● TASK TO COMPLETE
Look below for the lines from the one with "Instruction: Enable 'Разрешить" to the one with "Click the Vehicle Speed graph vertical slider", and copy exactly those lines, both ends included.

[Dataset records]
· · ·
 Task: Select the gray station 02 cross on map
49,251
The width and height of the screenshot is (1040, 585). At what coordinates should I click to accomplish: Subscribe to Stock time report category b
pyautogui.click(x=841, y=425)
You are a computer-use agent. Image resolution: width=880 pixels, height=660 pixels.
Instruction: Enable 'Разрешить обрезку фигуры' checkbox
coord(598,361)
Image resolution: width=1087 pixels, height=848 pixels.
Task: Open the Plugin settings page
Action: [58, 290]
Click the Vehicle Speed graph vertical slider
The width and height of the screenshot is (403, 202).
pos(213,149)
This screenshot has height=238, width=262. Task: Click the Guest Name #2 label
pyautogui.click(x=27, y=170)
· · ·
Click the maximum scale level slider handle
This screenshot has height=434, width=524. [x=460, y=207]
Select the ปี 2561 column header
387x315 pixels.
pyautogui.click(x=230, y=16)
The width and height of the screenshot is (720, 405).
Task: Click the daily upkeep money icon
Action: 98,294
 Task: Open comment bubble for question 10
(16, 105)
· · ·
● TASK ANSWER
Instruction: Enable 'Разрешить обрезку фигуры' checkbox
coord(598,361)
Image resolution: width=1087 pixels, height=848 pixels.
Task: Open the Plugin settings page
Action: [58, 290]
Click the Vehicle Speed graph vertical slider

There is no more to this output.